Your company creates signature events, and has an active blog. How has this influenced your business, and how has it helped you stay in touch with customers?

It’s been a very difficult fifteen months for us in terms of business development. I built my business on word of mouth and face-to-face sales, but the pandemic has forced us (with little mercy) to re-evaluate how we communicate with our clients going forwards. Right now, it isn’t possible to host in-person events, and that was what we were really becoming known for in the industry. We were organizing some seriously cool, immersive workshops, dynamic supper clubs and behind the scenes tours. That all ended abruptly last March, and since then – to be honest – I think we are still trying to understand (and ultimately harness) how best to interact digitally and online with our customers, many of which don’t ‘do’ mail-outs or Instagram and can’t contemplate the idea of buying jewellery without seeing it first. I’m pleased to say that we are making progress, but we have a long way to go.

What is the pipeline one of your pieces go through? From designing and manufacturing to selling, how is jewelry created and what role does your team play in this?

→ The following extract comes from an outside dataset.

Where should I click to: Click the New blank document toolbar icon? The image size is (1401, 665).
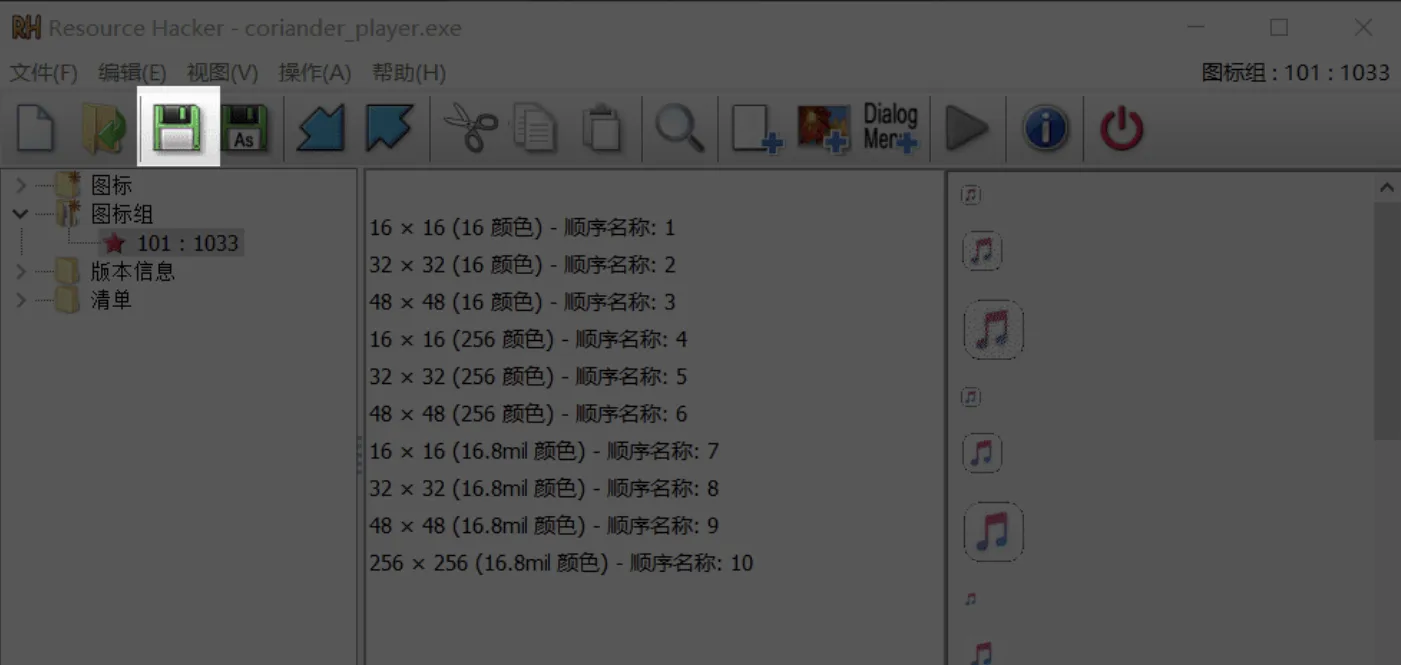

I think we spend as much time researching a collection as we do designing it and then making it. I can dwell over an idea for months, only to file it for years if I don’t feel it’s the right time to put it out there, or I can’t find the right angle for the theme. Narrative integrity is important to me because I despise the idea that jewellery should be judged on material substance or carat weight alone. Good jewellery has a story behind it. It takes you by the hand and transports you to a different time or place. And that can only really happen if you take the time to imbue a piece of jewellery with an authentic story.

After a theme is decided I’ll then start drawing out ideas for the jewellery. The designs go through many iterations – from doodles to perfect scaled gouaches. When you are designing a collection, you don’t just design one piece at a time. You design all of them simultaneously to make sure that what you are creating is harmonious and of the same language. I want each piece in a collection to be understood on its own and as part of a bigger whole. Most of the editing takes place at this stage. It can be costly to make changes once the manufacturing is underway.
Once a collection is made and ready for market we’ll then take time to advertise it to the press. This is a part of the puzzle that I love the most and yet find the most frustrating at the same time. It’s increasingly easy and paradoxically difficult to get airtime, so we find ourselves revising our marketing strategy for every new collection.

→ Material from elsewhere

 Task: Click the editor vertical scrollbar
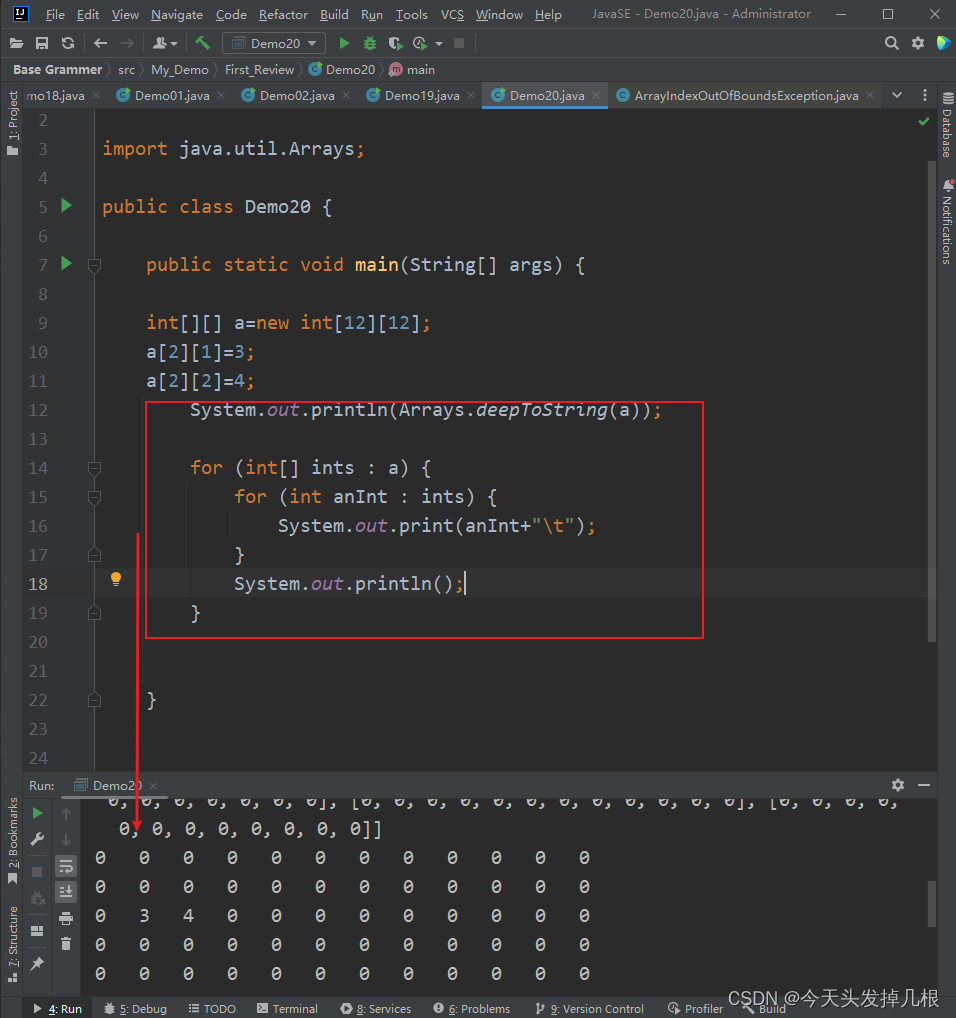(x=932, y=401)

Jewelry offers a chance to show off one’s personal style. What is your favorite piece of jewelry, and why?

My ‘favourite’ changes all the time. Depending on my mood or occasion I’ll gravitate organically to a certain design or gemstone. Right now, I’m obsessed with a version of the Jell-Oh! Necklace I made for myself, a pair of mother-of-pearl and diamond flower earrings and the Miss Daykota Earrings from my new collection.

For your customers, is there a specific message that you want to convey through your pieces? How do you want them to feel after wearing one?

I want people to love wearing fun fine jewellery as much as I do. I’d like to challenge what materials and techniques can be ‘accepted’ as fine jewellery so that we as an industry encourage a greater level of expression and innovation in this sector. If I can make just one client feel cool and creative by wearing one of my whimsical pieces then I’m a happy designer.

What is your personal mantra? What is your business mantra?

Personal: Always eat breakfast

Business: It takes 10 years to build a reputation and 10 minutes to loose it. Don’t fuck it up.

Can you share any details about what is next for Tessa Packard? Are you working on any new designs or collaborations that we can watch out for?

I have a 2D project I’m working on. It will be the first of its kind for me and I think it’s an exciting idea which will allow our followers to see a side to our brand we don’t normally formally present. However, the idea only really works if it can be seen in the flesh, so I think will need to wait until next year for it to take place.